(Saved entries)
────────────────────────────────────────

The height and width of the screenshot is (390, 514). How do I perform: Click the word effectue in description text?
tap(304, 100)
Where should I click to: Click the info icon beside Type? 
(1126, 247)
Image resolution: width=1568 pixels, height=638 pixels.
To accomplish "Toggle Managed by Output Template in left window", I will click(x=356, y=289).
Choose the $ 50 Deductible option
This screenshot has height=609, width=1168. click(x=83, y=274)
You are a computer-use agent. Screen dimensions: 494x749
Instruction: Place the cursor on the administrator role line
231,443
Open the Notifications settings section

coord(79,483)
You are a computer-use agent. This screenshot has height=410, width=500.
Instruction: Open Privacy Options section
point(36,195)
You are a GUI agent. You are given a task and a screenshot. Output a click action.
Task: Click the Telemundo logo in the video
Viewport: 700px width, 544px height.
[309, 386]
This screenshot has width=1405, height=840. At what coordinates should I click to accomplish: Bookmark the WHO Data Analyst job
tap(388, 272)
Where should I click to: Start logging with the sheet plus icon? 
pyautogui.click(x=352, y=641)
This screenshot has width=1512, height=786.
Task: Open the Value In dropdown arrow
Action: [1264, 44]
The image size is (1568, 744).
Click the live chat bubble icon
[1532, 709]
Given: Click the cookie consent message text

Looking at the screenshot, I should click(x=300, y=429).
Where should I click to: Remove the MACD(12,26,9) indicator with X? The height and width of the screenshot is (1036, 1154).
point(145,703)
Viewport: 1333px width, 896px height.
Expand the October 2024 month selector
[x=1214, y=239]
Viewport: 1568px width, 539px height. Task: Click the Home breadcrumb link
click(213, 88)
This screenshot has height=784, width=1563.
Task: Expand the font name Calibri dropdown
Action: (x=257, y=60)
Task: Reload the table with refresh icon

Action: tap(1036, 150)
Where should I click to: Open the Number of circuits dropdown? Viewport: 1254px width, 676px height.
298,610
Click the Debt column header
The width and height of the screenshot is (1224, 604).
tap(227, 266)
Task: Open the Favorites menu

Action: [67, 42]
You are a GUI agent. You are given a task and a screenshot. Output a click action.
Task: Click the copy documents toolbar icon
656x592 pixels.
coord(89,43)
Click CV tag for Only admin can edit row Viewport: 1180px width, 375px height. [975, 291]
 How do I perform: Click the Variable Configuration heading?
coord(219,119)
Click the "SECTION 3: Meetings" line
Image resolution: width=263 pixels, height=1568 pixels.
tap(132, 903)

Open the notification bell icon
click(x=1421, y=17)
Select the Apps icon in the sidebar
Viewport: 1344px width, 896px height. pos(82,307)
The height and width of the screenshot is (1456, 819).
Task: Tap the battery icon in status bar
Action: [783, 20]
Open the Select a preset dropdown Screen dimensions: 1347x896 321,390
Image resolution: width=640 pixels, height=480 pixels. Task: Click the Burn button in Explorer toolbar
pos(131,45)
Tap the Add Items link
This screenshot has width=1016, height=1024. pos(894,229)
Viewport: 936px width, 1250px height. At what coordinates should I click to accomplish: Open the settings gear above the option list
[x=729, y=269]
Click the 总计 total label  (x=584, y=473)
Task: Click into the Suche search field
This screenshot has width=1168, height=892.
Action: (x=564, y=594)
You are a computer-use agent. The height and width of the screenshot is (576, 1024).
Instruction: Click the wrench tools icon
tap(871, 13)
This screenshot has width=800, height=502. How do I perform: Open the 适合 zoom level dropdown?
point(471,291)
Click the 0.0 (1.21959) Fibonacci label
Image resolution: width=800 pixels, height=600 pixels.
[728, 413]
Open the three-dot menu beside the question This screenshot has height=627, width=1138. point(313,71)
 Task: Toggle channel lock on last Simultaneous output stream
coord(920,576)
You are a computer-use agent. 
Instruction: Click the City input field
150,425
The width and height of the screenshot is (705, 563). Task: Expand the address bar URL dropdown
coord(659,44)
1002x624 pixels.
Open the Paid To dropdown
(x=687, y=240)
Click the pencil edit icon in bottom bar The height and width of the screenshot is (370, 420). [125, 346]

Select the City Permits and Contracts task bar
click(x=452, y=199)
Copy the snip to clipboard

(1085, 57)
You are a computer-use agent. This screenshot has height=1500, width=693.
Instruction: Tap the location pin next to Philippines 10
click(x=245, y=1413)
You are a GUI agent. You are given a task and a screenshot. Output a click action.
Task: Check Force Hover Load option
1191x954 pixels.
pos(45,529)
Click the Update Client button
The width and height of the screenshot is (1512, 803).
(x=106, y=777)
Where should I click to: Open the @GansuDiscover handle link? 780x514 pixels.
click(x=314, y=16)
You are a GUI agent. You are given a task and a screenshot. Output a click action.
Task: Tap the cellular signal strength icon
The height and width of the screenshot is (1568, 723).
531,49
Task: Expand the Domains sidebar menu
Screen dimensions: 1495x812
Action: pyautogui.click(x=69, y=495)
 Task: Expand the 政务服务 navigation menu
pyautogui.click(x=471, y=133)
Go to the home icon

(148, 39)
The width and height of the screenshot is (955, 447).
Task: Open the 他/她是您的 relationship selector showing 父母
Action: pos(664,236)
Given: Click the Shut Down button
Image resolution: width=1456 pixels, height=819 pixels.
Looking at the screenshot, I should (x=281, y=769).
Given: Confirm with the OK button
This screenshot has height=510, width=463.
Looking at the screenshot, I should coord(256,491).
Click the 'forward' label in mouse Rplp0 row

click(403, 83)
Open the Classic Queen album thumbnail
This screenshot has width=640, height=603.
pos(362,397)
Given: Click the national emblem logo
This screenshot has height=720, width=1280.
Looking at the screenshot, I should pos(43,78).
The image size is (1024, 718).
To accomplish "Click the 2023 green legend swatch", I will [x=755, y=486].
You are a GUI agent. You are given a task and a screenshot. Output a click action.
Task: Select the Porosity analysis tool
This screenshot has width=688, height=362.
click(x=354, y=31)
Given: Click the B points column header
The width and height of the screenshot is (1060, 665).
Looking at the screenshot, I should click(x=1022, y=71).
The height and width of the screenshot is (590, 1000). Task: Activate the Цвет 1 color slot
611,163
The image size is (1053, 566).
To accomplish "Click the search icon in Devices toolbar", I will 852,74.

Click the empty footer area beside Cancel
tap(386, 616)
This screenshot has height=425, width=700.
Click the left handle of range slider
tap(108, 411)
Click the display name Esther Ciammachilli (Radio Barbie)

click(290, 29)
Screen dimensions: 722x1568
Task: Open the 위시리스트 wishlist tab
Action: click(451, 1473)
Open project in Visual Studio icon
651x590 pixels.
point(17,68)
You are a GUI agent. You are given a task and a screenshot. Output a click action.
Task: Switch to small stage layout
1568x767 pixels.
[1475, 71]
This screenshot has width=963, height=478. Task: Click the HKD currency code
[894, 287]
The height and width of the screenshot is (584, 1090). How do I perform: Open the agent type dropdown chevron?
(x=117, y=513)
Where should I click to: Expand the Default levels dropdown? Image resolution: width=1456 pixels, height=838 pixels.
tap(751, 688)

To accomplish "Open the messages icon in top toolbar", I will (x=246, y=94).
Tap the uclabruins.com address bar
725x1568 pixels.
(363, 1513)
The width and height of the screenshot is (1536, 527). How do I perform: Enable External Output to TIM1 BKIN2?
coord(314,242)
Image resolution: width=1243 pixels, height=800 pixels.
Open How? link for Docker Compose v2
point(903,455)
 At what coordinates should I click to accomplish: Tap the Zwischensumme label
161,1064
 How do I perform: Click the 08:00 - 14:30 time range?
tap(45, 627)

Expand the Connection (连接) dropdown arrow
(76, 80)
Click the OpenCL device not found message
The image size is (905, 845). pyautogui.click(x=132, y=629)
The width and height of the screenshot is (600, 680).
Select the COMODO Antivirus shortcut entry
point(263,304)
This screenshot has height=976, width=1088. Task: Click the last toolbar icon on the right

────────────────────────────────────────

TASK:
Determine the number of lines in the data above that include the word "will", then answer with that number alone.

EXPECTED ANSWER:
4